Hewitt, L. Ashokkumar, A. et al. (2024)
Working Paper
Abstract
To evaluate whether large language models (LLMs) can be leveraged to predict the
results of social science experiments, we built an archive of 70 pre-registered, nationally representative, survey experiments conducted in the United States, involving 476 experimental
treatment effects and 105,165 participants. We prompted an advanced, publicly-available
LLM (GPT-4) to simulate how representative samples of Americans would respond to the
stimuli from these experiments. Predictions derived from simulated responses correlate
strikingly with actual treatment effects (r = 0.85), equaling or surpassing the predictive
accuracy of human forecasters. Accuracy remained high for unpublished studies that could
not appear in the model’s training data (r = 0.90). We further assessed predictive accuracy
across demographic subgroups, various disciplines, and in nine recent megastudies featuring
an additional 346 treatment effects. Together, our results suggest LLMs can augment experimental methods in science and practice, but also highlight important limitations and risks of
misuse.
Here are some thoughts. The implications of this research are abundant!!
Large language models (LLMs) have demonstrated significant potential in predicting human behaviors and decision-making processes, with far-reaching implications for various aspects of society. In the realm of employment, LLMs could revolutionize recruitment and hiring practices by predicting job performance and cultural fit, potentially streamlining the hiring process but also raising important concerns about bias and fairness. These models might also be used to forecast employee productivity, retention rates, and career trajectories, influencing decisions related to promotions and professional development. Furthermore, LLMs could assist organizations in predicting labor market trends, skill demands, and employee turnover, enabling more strategic workforce planning.
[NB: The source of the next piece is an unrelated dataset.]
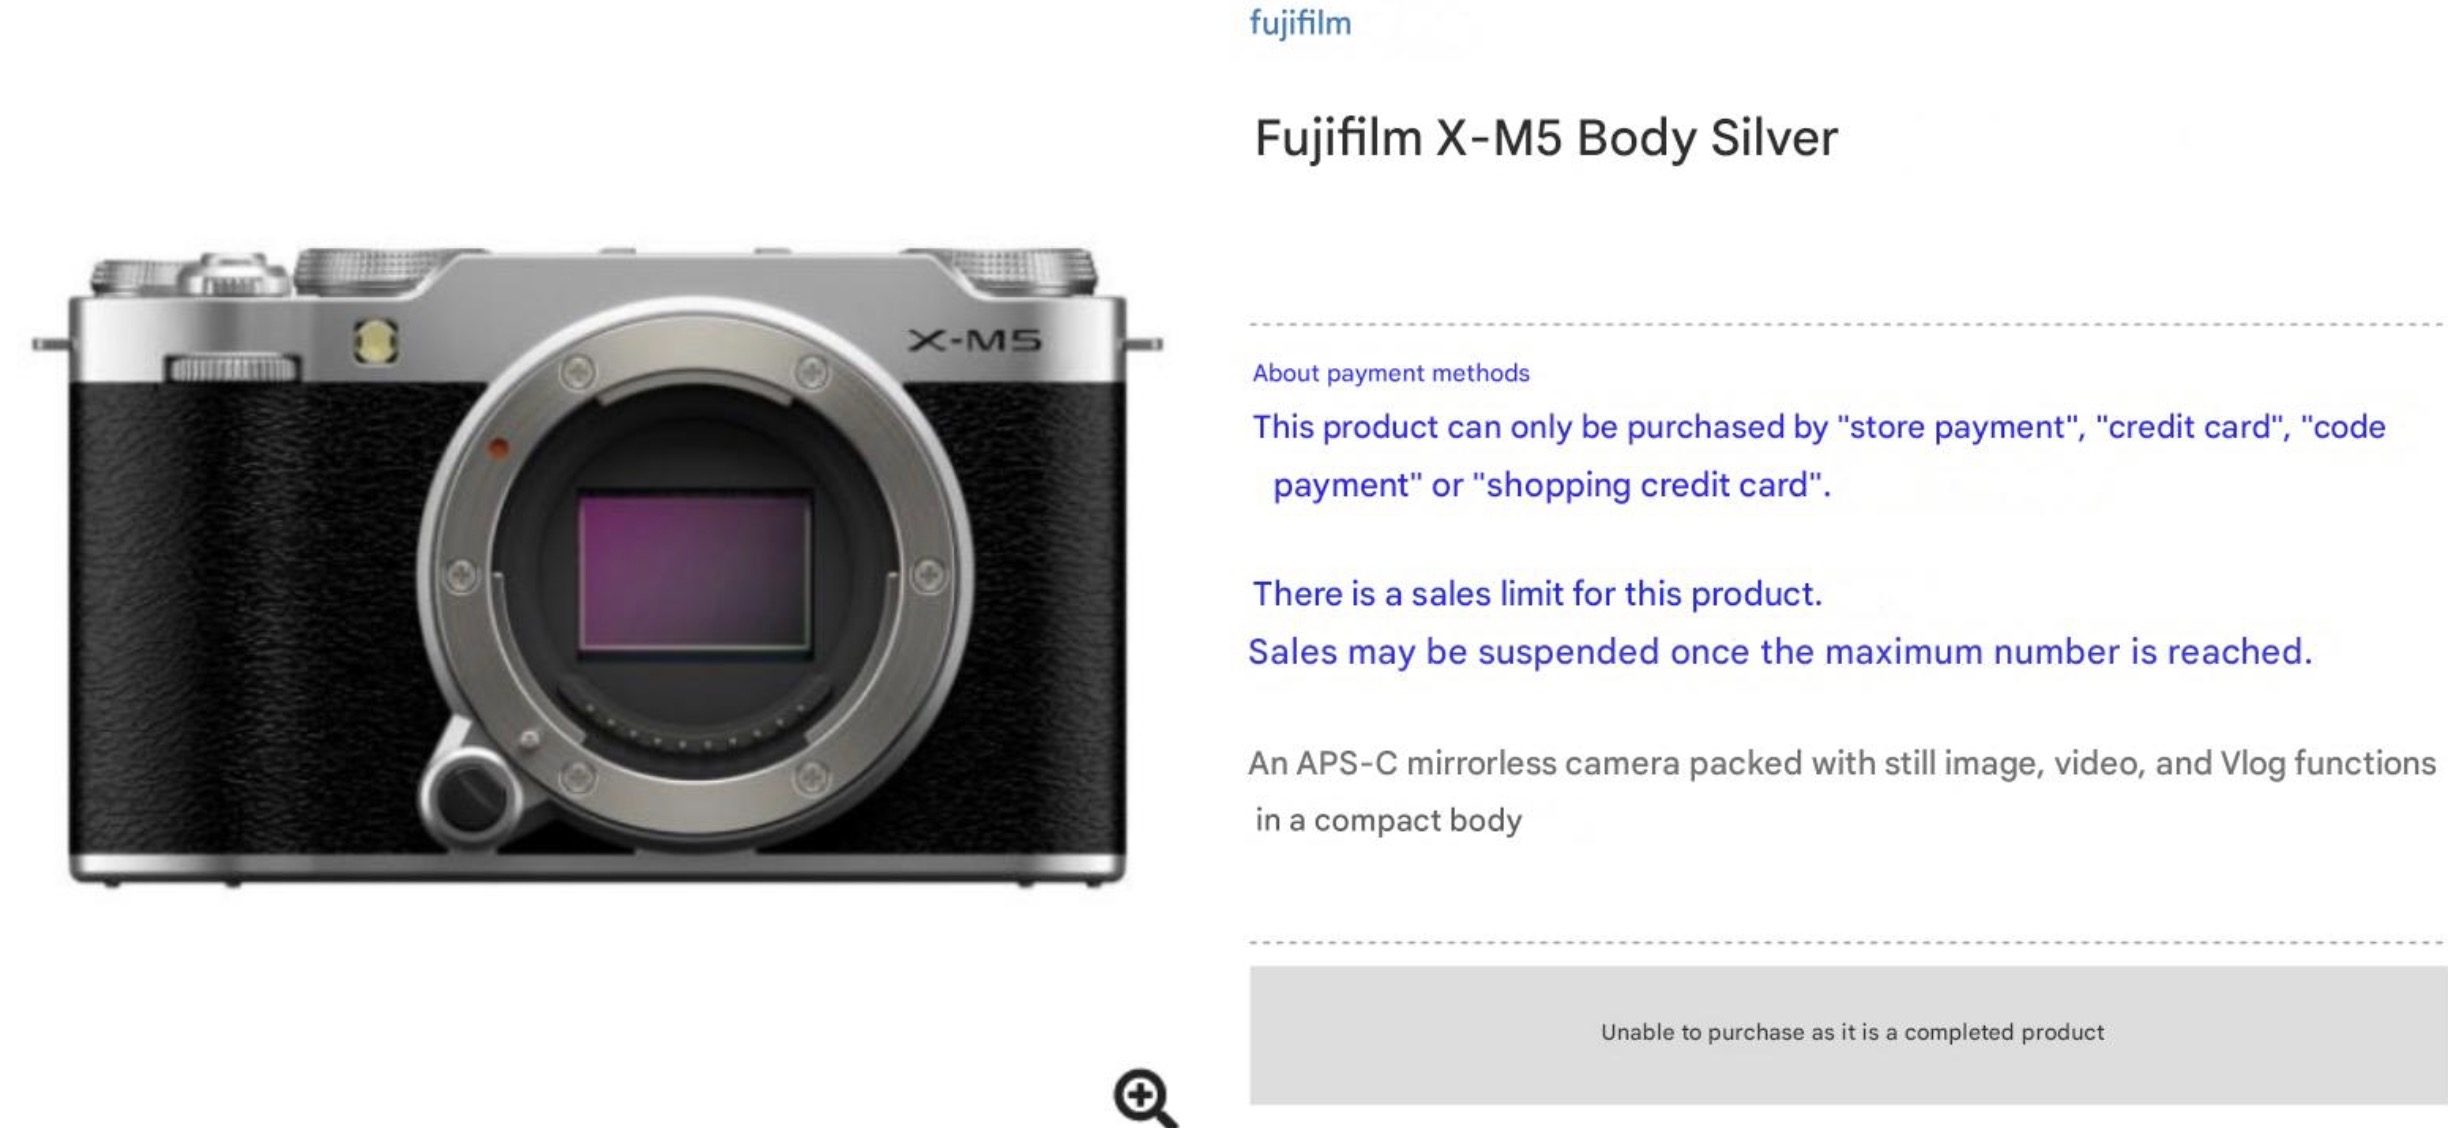Open the About payment methods link
2448x1128 pixels.
(x=1390, y=373)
Beyond the workplace, LLMs have the potential to impact a wide range of human behaviors. In the realm of consumer behavior, these models could enhance predictions of consumer preferences, purchasing decisions, and responses to marketing campaigns, leading to more targeted advertising and product development strategies. In public health, LLMs could be instrumental in forecasting the effectiveness of health interventions and predicting population-level responses to various public health measures, thereby aiding in evidence-based policy-making. Additionally, these models might be employed to anticipate shifts in public opinion, the emergence of social movements, and evolving cultural trends, which could significantly influence political strategies and media content creation.
While the potential benefits of using LLMs to predict human behaviors are substantial, it is crucial to address the ethical concerns associated with their deployment. Ensuring transparency in the decision-making processes of these models, mitigating algorithmic bias, and validating results across diverse populations are essential steps in responsibly harnessing the power of LLMs. As we move forward, the focus should be on fostering human-AI collaboration, leveraging the strengths of both to achieve more accurate and ethically sound predictions of human behavior.